BEGIN Task inputs
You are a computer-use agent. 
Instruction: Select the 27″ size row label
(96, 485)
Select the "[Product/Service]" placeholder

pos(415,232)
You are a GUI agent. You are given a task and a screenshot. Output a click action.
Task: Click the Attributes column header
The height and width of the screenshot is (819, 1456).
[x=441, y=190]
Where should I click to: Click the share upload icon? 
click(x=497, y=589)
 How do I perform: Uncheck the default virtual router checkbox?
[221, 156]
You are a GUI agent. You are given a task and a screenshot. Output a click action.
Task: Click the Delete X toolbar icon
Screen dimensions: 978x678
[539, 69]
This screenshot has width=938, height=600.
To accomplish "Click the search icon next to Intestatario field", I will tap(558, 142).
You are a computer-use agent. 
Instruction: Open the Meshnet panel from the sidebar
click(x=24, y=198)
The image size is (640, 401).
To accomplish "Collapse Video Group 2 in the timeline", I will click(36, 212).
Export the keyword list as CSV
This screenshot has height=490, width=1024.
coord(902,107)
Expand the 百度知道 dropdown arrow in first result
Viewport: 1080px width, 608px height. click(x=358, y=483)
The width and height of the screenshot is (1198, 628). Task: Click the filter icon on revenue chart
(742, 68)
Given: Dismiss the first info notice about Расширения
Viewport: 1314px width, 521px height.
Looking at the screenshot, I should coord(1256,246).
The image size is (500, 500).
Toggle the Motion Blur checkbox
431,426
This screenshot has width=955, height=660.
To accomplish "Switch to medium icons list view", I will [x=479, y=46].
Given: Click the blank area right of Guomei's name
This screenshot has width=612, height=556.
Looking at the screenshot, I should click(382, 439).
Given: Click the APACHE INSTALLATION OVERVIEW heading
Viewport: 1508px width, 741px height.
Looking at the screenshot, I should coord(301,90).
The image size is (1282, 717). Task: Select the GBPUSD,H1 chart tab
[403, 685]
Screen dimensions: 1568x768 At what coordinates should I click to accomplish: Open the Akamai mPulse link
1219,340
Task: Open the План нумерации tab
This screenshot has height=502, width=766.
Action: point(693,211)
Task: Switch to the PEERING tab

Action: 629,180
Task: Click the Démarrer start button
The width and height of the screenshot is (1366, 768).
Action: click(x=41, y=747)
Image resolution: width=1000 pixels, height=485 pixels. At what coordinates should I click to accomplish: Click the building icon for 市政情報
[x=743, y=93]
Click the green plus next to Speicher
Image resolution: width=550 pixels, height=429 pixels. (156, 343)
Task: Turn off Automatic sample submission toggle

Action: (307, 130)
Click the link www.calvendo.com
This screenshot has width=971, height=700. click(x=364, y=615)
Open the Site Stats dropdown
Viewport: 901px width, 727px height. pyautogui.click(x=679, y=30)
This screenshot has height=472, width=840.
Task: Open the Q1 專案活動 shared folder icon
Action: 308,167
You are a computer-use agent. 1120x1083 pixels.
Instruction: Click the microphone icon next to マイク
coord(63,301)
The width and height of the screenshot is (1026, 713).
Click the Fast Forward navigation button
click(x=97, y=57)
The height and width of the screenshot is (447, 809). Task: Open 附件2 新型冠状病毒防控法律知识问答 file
END Task inputs
Task: Find each line in the data above that contains the word "Switch" and copy those lines.

Response to this exercise:
To accomplish "Switch to medium icons list view", I will [x=479, y=46].
Task: Switch to the PEERING tab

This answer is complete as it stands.